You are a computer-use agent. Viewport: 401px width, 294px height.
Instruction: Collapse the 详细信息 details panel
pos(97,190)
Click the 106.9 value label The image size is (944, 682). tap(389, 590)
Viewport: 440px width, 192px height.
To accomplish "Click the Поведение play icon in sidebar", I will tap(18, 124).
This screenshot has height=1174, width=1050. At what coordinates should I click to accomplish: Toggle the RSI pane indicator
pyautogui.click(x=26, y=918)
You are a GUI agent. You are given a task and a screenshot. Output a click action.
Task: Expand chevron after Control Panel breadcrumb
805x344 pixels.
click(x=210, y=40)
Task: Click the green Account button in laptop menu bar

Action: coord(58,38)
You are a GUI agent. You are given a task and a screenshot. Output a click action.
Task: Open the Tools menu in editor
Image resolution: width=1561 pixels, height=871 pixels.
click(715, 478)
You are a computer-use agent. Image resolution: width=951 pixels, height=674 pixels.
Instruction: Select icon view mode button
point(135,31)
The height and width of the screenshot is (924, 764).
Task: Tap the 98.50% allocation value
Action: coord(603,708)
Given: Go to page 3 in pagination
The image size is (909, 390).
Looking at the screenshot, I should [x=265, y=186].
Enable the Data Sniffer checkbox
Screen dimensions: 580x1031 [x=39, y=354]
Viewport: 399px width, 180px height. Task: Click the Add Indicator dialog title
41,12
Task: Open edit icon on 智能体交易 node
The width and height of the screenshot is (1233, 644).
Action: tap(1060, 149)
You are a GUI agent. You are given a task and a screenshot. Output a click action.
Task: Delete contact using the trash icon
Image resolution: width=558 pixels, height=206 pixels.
++++++++++++++++++++
— Task requirements —
Copy the entire listing above, line for line, exactly.

— Expected answer —
You are a computer-use agent. Viewport: 401px width, 294px height.
Instruction: Collapse the 详细信息 details panel
pos(97,190)
Click the 106.9 value label The image size is (944, 682). tap(389, 590)
Viewport: 440px width, 192px height.
To accomplish "Click the Поведение play icon in sidebar", I will tap(18, 124).
This screenshot has height=1174, width=1050. At what coordinates should I click to accomplish: Toggle the RSI pane indicator
pyautogui.click(x=26, y=918)
You are a GUI agent. You are given a task and a screenshot. Output a click action.
Task: Expand chevron after Control Panel breadcrumb
805x344 pixels.
click(x=210, y=40)
Task: Click the green Account button in laptop menu bar

Action: coord(58,38)
You are a GUI agent. You are given a task and a screenshot. Output a click action.
Task: Open the Tools menu in editor
Image resolution: width=1561 pixels, height=871 pixels.
click(715, 478)
You are a computer-use agent. Image resolution: width=951 pixels, height=674 pixels.
Instruction: Select icon view mode button
point(135,31)
The height and width of the screenshot is (924, 764).
Task: Tap the 98.50% allocation value
Action: coord(603,708)
Given: Go to page 3 in pagination
The image size is (909, 390).
Looking at the screenshot, I should [x=265, y=186].
Enable the Data Sniffer checkbox
Screen dimensions: 580x1031 [x=39, y=354]
Viewport: 399px width, 180px height. Task: Click the Add Indicator dialog title
41,12
Task: Open edit icon on 智能体交易 node
The width and height of the screenshot is (1233, 644).
Action: tap(1060, 149)
You are a GUI agent. You are given a task and a screenshot. Output a click action.
Task: Delete contact using the trash icon
Image resolution: width=558 pixels, height=206 pixels.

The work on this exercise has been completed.